Agrarisch Encyclopedie

Veerman (1954)

Gepubliceerd op 21-01-2021

Chimaere

betekenis & definitie

Volgens de Griekse mythologie was de e. een monster dat van voren leeuw, in het midden geit en van achteren draak is. In de biologie spreekt men van een c. of chimaere-structuur, wanneer weefsels van verschillende erfelijke aanleg innig met elkaar verenigd zijn tot één individu.

Bij de planten worden als twee hoofdtypen onderscheiden periklinaal-chimaeren (beide weefselsoorten concentrisch om elkaar) en sectoriaal-chimaeren (beide weefsels sectorsgewijs). Bij de dieren worden soms links-rechts chimaeren aangetroffen, zoals b.v. bij Drosophila, waar de ene helft van het lichaam ♀ en de andere helft ♂ kan zijn.
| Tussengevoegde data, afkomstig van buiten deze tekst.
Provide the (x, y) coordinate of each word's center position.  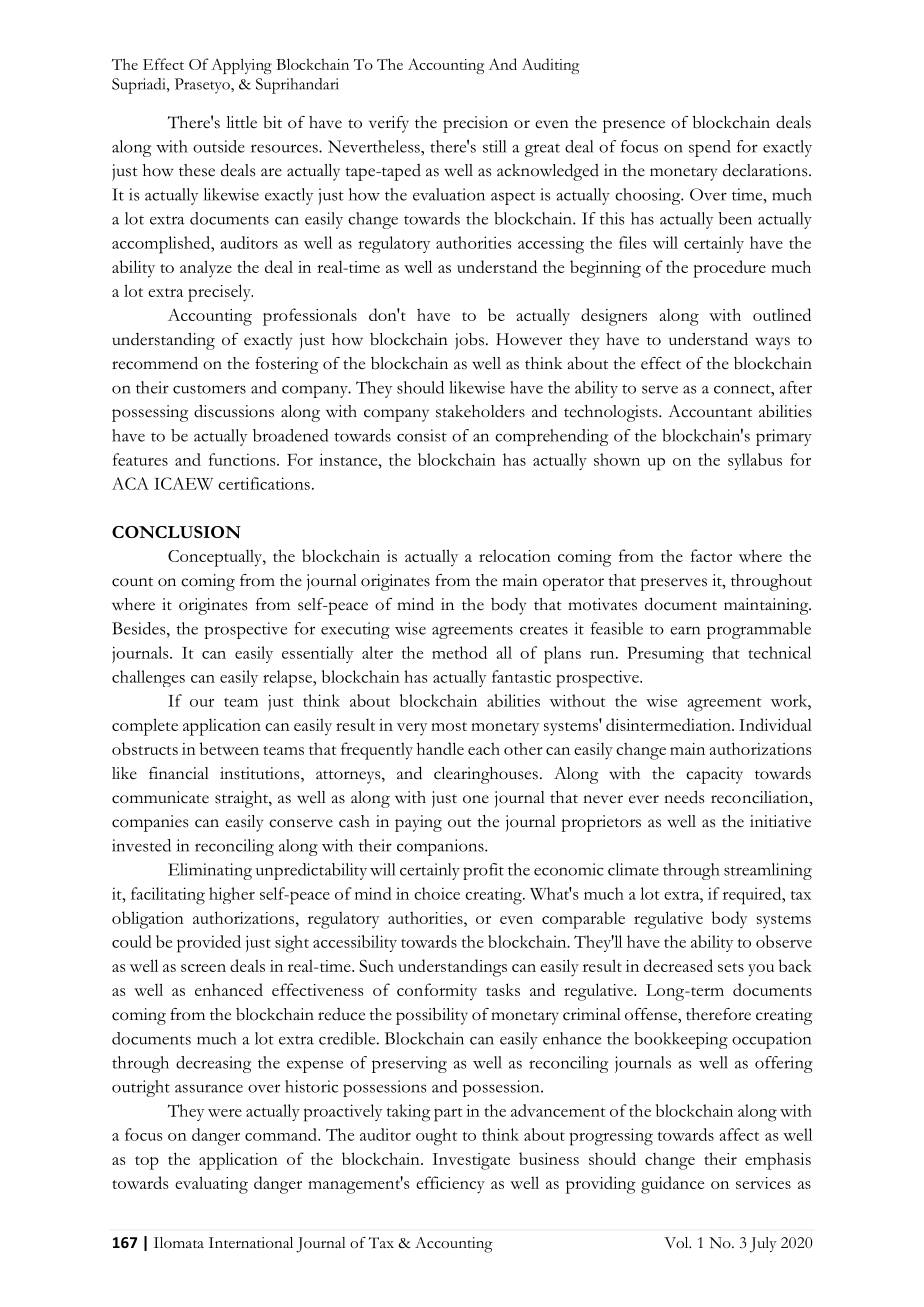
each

Zowel bij planten als bij dieren komen ook allerlei meer ingewikkelde of onregelmatige chimaeren-typen voor en dan wordt wel de term mozaïekstructuur gebruikt.

De belangrijkste ontstaansbronnen van c. zijn enting en somatische mutatie. Een der meest bekende c. is wel Adams gouden regen (Cytisus adami Poit., met vuil bleeklila bloemen), omstreeks 1825 ontstaan als scheut bij de entplaats van purperen regen (Cytisus purpureus SCOP.) op gouden regen (Laburnum anagyroides) en lang beschouwd als een ‘echte entbastaard’, ontstaan door ‘vegetatieve bastaardering’. Pas in 1910 toonde BUDER aan, dat C. adami een periklinaal-c. is, nl. een kern van gouden regen weefsel, omgeven door een één cellaag dikke opperhuid van de purperen regen.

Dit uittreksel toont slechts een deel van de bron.